If you have time consuming tasks to perform at startup it can be useful to add custom layers to the task images Determined provides. If you have store these images in a secure registry, such as GCR, you can pull these images securely by using existing tooling like docker-credential-gcr.

Here is an example master configuration of how to allow the agent to inherit the permissions of the service account associated with a GCE instance, for accessing GCR.

provisioner:
  container_startup_script: |
      export HOME=/root
      apt-get update && apt-get install -y curl docker.io
      curl -fsSL "https://github.com/GoogleCloudPlatform/docker-credential-gcr/releases/download/v1.5.0/docker-credential-gcr_linux_amd64-1.5.0.tar.gz" \
            | tar xz --to-stdout > /usr/bin/docker-credential-gcr && chmod +x /usr/bin/docker-credential-gcr
      docker-credential-gcr configure-docker

Note

This is an example of a operation that requires use of container_startup_script. Because docker credential helpers alter the docker client configuration to depend on the helper binary by name, it must be installed and configured in the container.

Installation

These instructions describe how to install Determined for the first time; for directions on how to upgrade an existing Determined installation, see the Upgrades section below.

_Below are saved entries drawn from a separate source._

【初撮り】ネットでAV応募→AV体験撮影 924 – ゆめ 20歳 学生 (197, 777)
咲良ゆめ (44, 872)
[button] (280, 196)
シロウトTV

Ensure that you are using the most up-to-date Determined images. Keep the image IDs handy as we will need them later.

Master

To install the master, we will launch an instance from the Determined master image.

Let’s start by navigating to the Compute Engine Dashboard of the GCP Console. Click “Create Instance” and follow the instructions below:

  1. Choose Machine Type: we recommend a n1-standard-2 or more powerful.

  2. Configure Boot Disk:

    1. Choose Boot Disk Image: find the Determined master image in “Images” and click “Select”.

    2. Set Boot Disk Size: set Size to be at least 100GB. If you have a previous Determined installation that you are upgrading, you want to use the snapshot or existing disk. This disk will be used to store all your experiment metadata and checkpoints.

  3. Configure Identity and API access: choose the service account according to GCP API Access.

  4. Configure Firewalls: choose or create a security group according to these Network Requirements. Check off Allow HTTP traffic.

  5. Review and launch the instance.

  6. SSH into the Determined master and edit the config at /usr/local/determined/etc/master.yaml according to the guide on Cluster Configuration.

  7. Start the Determined master by entering make -C /usr/local/determined enable-master into the terminal.

Agent

There is no installation needed for the agent. The Determined master will dynamically launch Determined agent instances based on the Cluster Configuration.

Upgrades

Upgrading an existing Determined installation with Dynamic Agents on GCP requires the same steps as an installation without dynamic agents. See Upgrades.